Project description:Feline obesity elicits a plethora of metabolic responses leading to comorbidities, with potential reversal during weight loss. The specific metabolic alterations and biomarkers of organ dysfunction are not entirely understood. Untargeted, high-throughput metabolomic technologies may allow the identification of biological components that change with weight status in cats, increasing our understanding of feline metabolism. The objective of this study was to utilize untargeted metabolomic techniques to identify biomarkers and gain mechanistic insight into the serum metabolite changes associated with reduced food intake and weight loss in overweight cats. During a four-wk baseline period, cats were fed to maintain body weight. For 18 wk following baseline, cats were fed to lose weight at a rate of ~1.5% body weight/wk.

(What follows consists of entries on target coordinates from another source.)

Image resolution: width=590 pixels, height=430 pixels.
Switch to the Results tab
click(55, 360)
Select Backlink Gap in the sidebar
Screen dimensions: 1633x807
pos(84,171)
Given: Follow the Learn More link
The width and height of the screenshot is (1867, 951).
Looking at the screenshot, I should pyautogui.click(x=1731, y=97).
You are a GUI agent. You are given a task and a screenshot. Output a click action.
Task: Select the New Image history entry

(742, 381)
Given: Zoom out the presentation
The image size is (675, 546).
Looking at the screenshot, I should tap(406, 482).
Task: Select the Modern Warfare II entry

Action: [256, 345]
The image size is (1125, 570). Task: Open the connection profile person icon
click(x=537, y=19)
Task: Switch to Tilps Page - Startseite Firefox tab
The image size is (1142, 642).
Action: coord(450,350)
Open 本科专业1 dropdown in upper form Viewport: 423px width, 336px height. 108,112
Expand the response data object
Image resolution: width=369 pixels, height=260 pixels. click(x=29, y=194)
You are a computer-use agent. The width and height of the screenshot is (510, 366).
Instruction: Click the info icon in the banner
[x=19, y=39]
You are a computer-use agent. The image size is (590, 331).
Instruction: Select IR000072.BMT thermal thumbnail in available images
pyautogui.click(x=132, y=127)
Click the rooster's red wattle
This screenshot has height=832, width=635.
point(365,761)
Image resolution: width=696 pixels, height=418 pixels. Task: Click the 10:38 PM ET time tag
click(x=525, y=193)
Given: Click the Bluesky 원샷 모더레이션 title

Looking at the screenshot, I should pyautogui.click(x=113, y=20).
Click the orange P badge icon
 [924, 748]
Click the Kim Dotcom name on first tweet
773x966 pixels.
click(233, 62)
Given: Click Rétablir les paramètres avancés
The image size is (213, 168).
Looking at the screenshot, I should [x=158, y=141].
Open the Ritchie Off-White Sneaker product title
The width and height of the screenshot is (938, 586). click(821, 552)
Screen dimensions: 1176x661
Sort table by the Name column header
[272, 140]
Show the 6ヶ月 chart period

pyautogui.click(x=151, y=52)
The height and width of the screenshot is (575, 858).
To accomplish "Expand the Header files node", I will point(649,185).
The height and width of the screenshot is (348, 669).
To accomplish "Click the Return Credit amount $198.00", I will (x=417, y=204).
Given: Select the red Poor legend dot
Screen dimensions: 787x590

Blood serum metabolites were measured at wk 0, 1, 2, 4, 8, 12, and 16. A total of 535 named metabolites were identified, with up to 269 of them being altered (p- and q-values < 0.05) at any time point. A principal component analysis showed a continual shift in metabolite profile as weight loss progressed, with early changes being distinct from those over the long term. The majority of lipid metabolites decreased with weight loss; however, ketone bodies and small lipid particles increased with weight loss. The majority of carbohydrate metabolites decreased with weight loss. Protein metabolites had a variable result, with some increasing, but others decreasing with weight loss. Metabolic mediators of inflammation, oxidative stress, xenobiotics, and insulin resistance decreased with weight loss. In conclusion, global metabolomics identified biomarkers of reduced food intake and weight loss in cats, including decreased markers of inflammation and/or altered macronutrient metabolism.